◆ Written problem:
Transcribe all of the following lines exactly, leaving the pictures out of your answer.

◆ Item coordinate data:
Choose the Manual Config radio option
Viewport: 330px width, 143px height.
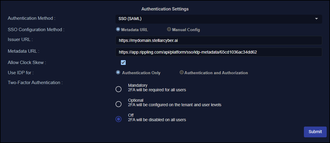click(x=169, y=30)
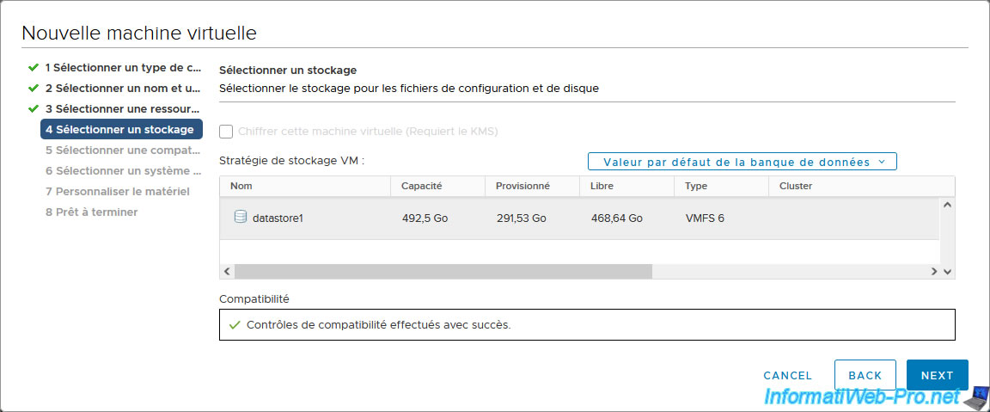Click the compatibility success checkmark icon
Viewport: 990px width, 412px height.
(x=235, y=325)
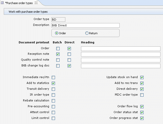Click the Description text field

(x=85, y=25)
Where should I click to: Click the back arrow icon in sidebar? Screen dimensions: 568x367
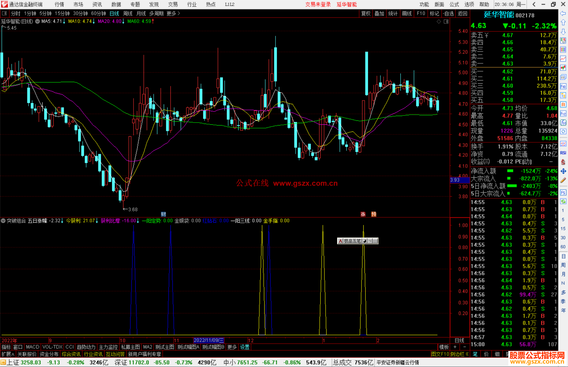[563, 13]
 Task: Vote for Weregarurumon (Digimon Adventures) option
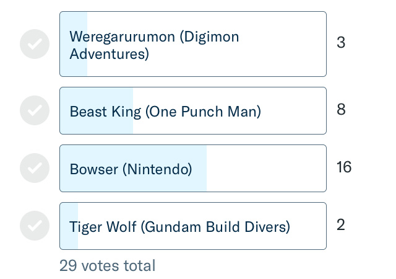tap(192, 44)
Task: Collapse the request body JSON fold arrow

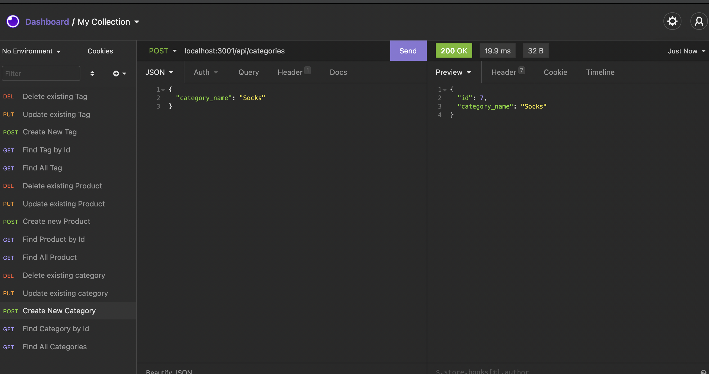Action: point(163,89)
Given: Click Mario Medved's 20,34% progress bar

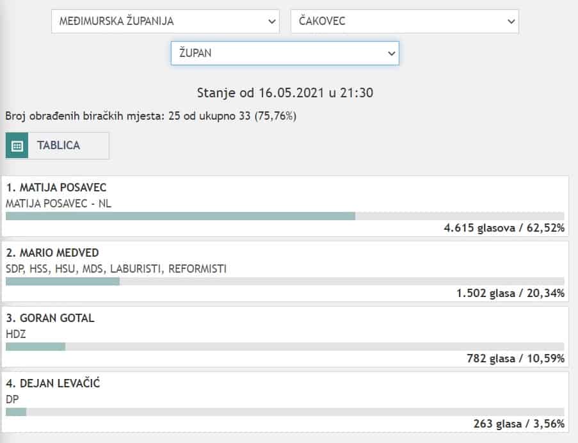Looking at the screenshot, I should tap(63, 281).
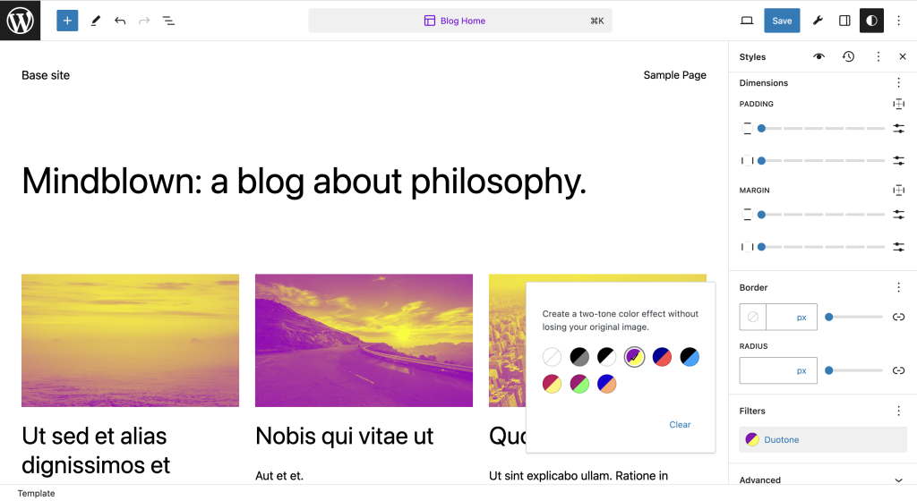Open the desktop preview view icon
The height and width of the screenshot is (501, 917).
pyautogui.click(x=747, y=21)
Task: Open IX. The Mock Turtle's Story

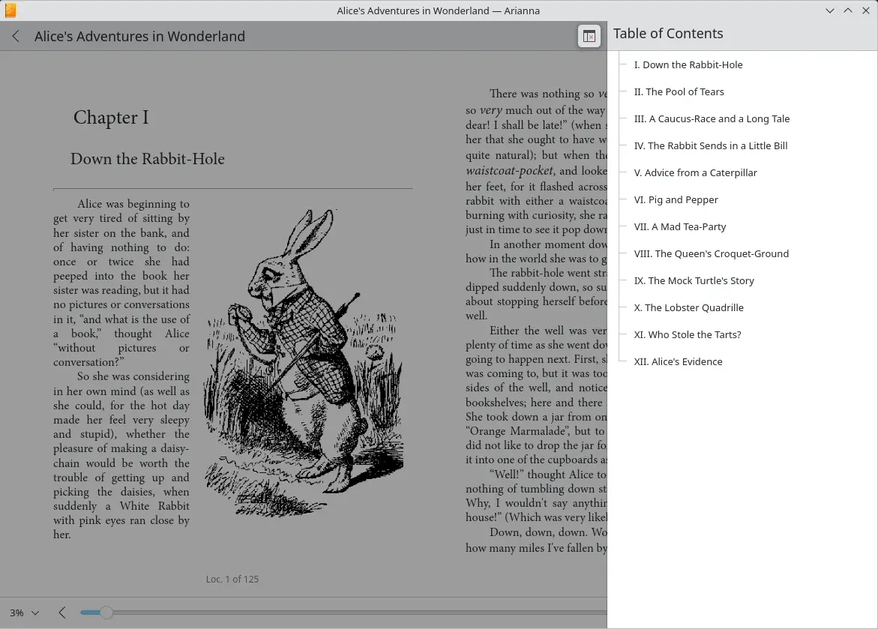Action: 694,280
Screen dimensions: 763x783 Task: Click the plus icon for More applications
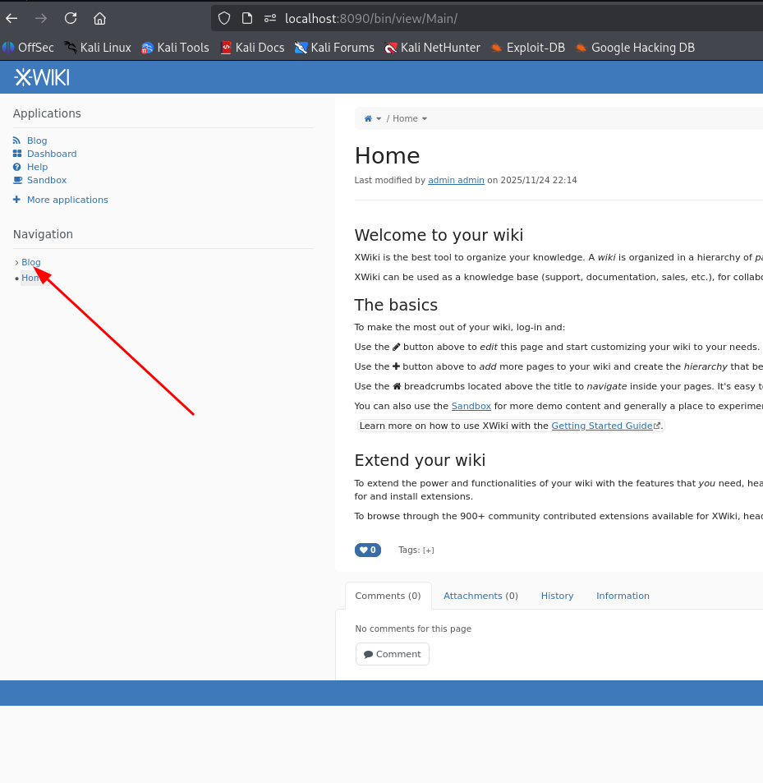pos(17,200)
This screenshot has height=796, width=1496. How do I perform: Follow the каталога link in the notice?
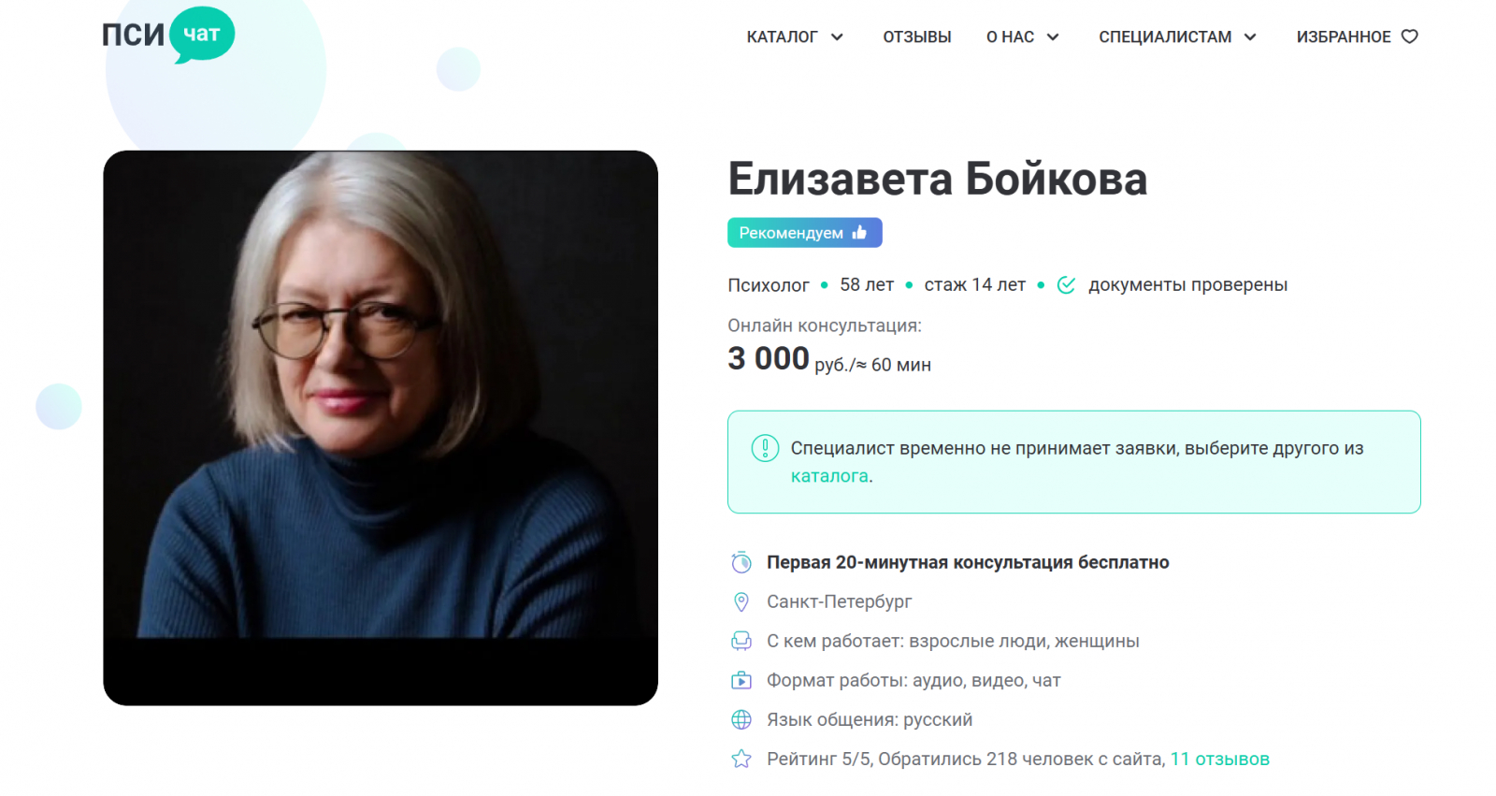click(829, 476)
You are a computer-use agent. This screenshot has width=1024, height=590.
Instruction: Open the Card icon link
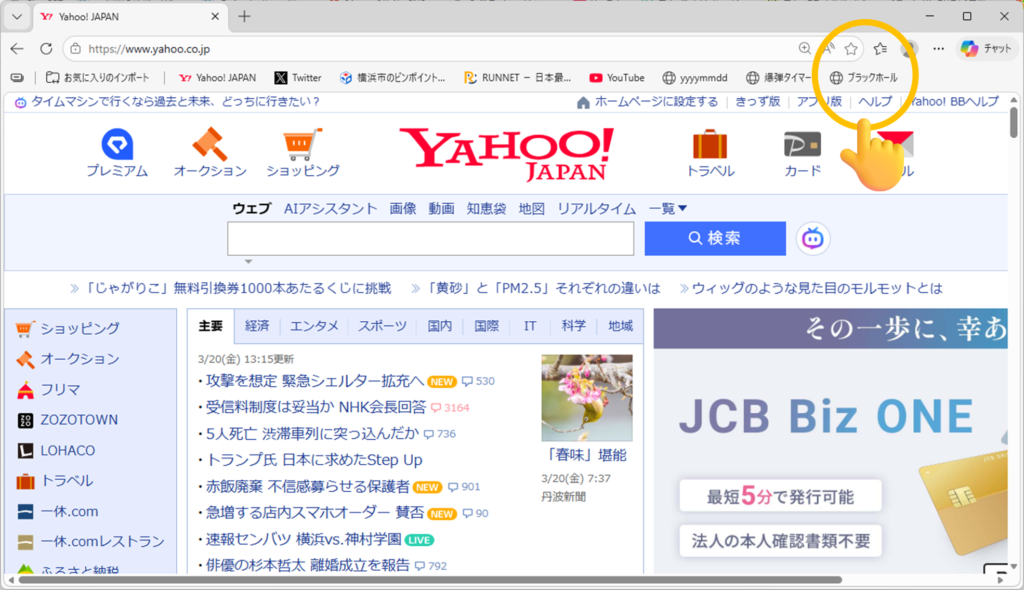[802, 145]

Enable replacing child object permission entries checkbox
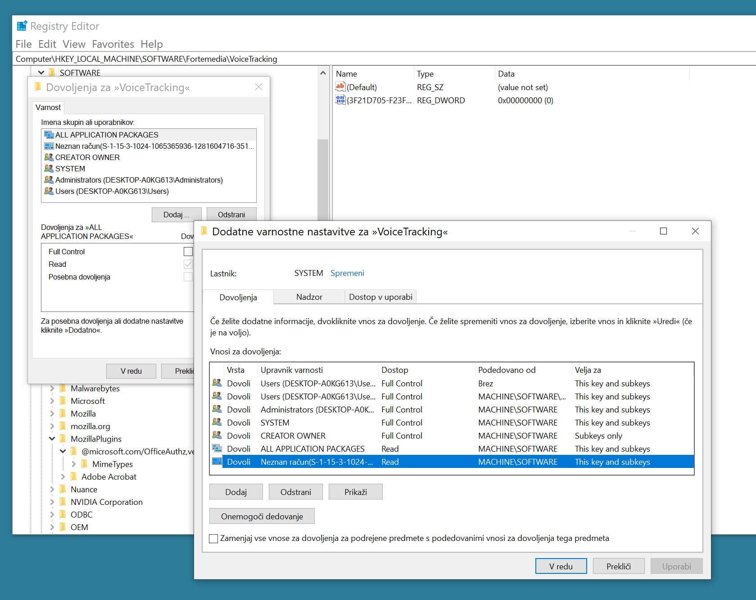214,539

◆ Answer to the problem:
Choose the Manual Config radio option
Viewport: 330px width, 143px height.
click(x=169, y=30)
Click the compatibility success checkmark icon
Viewport: 990px width, 412px height.
(x=235, y=325)
Click the Description text field

(x=85, y=25)
Where should I click to: Click the back arrow icon in sidebar? Screen dimensions: 568x367
[563, 13]
 Task: Vote for Weregarurumon (Digimon Adventures) option
tap(192, 44)
Task: Collapse the request body JSON fold arrow

Action: point(163,89)
Given: Click Mario Medved's 20,34% progress bar

Looking at the screenshot, I should tap(63, 281).
Open the desktop preview view icon
The height and width of the screenshot is (501, 917).
pyautogui.click(x=747, y=21)
Task: Open IX. The Mock Turtle's Story

Action: 694,280
Screen dimensions: 763x783 Task: Click the plus icon for More applications
pos(17,200)
This screenshot has height=796, width=1496. How do I perform: Follow the каталога link in the notice?
click(829, 476)
You are a computer-use agent. This screenshot has width=1024, height=590.
Instruction: Open the Card icon link
[802, 145]

Enable replacing child object permission entries checkbox
214,539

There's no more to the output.